West Indies went into the second one-dayer of the tri-series against Australia with a definite degree of confidence having beaten South Africa in the first match. But, they were always going to find the going tough against the Aussies, which is exactly how things turned out to be. Australia were too good for West Indies on the day. The hosts' batting is definitely their weak link, and the same was exposed by the Australian bowlers on the day on a responsive pitch. Batting first, West Indies needed to put up a big score on the board. And, once they failed to do the same, Australia always had their noses in front, and they batted with resolve to earn the bonus point.

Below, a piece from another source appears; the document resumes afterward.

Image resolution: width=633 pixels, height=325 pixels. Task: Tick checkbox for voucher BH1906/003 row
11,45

In the preview to the match, it was mentioned that Australia could play both their spinners. They did the same, and the move worked wonders. Both Adam Zampa and Nathan Lyon bowled excellently to keep West Indies under the pump, never allowing the hosts to get into any sort of rhythm. Although the surface was a tough one to bat on, West Indies should still have done better than the 116 they ended up with. Not a single West Indian batsman managed to reach even 30, which was a massive disappointment. In the match against South Africa, Kieron Pollard rescued them, but this time there was no such knock.
The match marked the return of left-arm pacer Mitchell Starc, and the Aussies would have anxious to see how he would perform on coming back from injury. From what was on display, they would have been pleased. Starc did not display too much signs of nervousness on return. In fact, he was right on the money, sending back both the openers Andre Fletcher and Johnson Charles. After Starc did the early job, the spinners took over. Lyon was instrumental in the win, sending back the two big names in the West Indies batting line up -- Marlon Samuels and Kieron Pollard, Windies' batting hero in the last match.

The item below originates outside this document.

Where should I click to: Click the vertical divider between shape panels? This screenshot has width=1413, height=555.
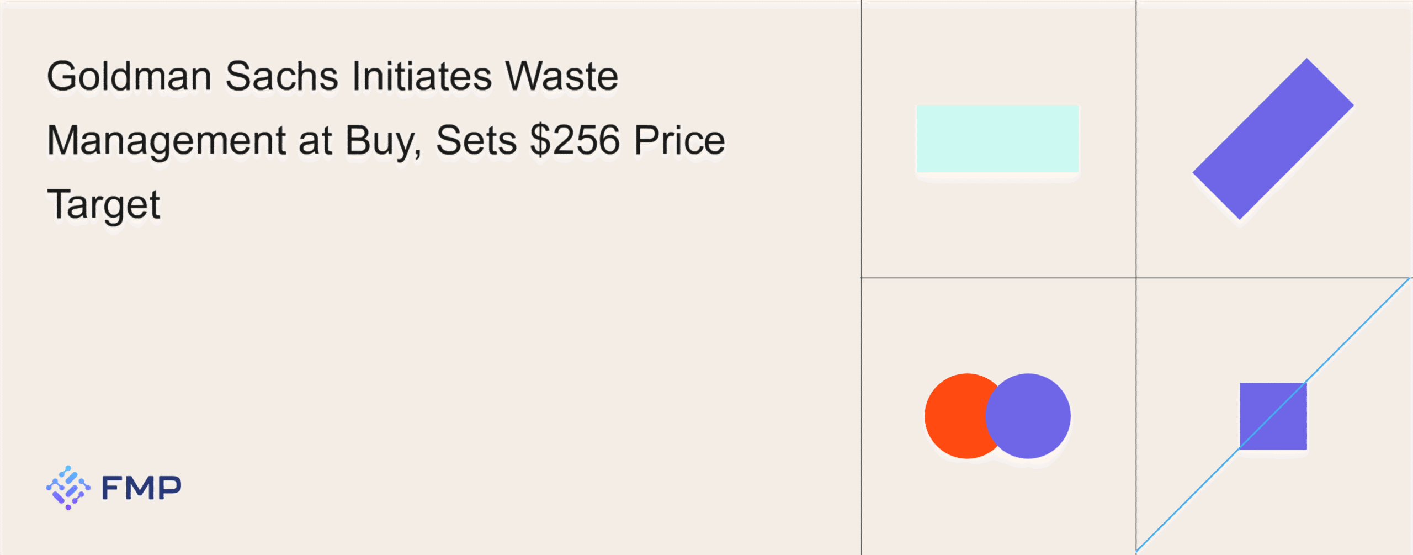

What stood out about Australia in the match was the overall bowling effort which constantly maintained pressure on the Windies batting line-up. Lyon was wonderfully aided by Zampa, who dismissed Carlos Braithwaite and opposition skipper Jason Holder, both dangerous batsmen in their own right. Mitchell Marsh chipped in by sending back Darren Bravo while Glenn Maxwell picked the wicket of Denesh Ramdin. West Indies never really got into any sort of rhythm, or rather Australia did not allow them to get into any. It was the kind of performance which reiterated West Indies have a long way to go despite defeating South Africa.

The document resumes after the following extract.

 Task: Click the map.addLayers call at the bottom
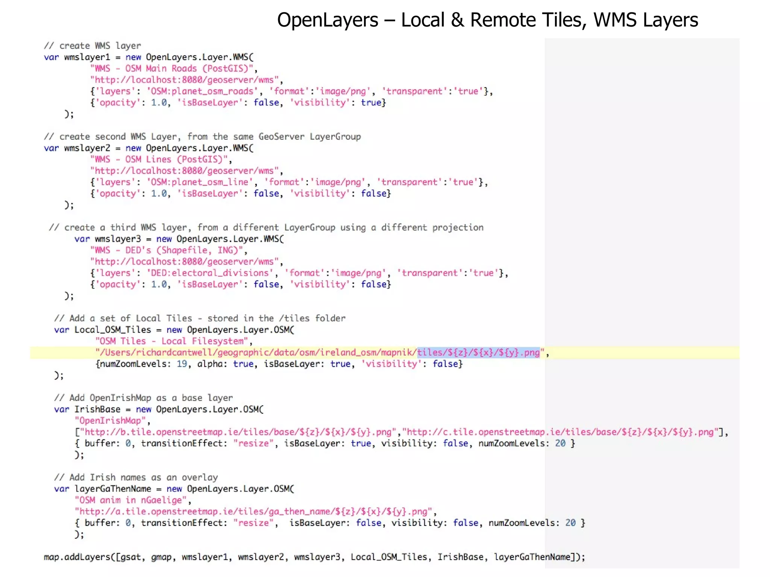coord(79,557)
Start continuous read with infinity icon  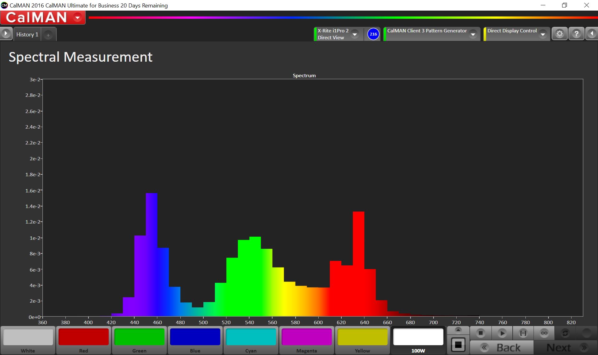[x=544, y=333]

If they want to do well in the series, West Indies will need their experienced batsmen to stand up. Samuels is definitely one man who will need to take additional responsibility in the coming matches. He has failed in both games so far, and that has hurt the team. Bravo and the openers too need to stand up and support the likes of Samuels and Pollard. On a tough surface, Aussie opener David Warner proved what a quality batsman he is. His half-century was by far the best innings on the day. Just two matches into the series, it is clear Australia are the team to beat in the tournament.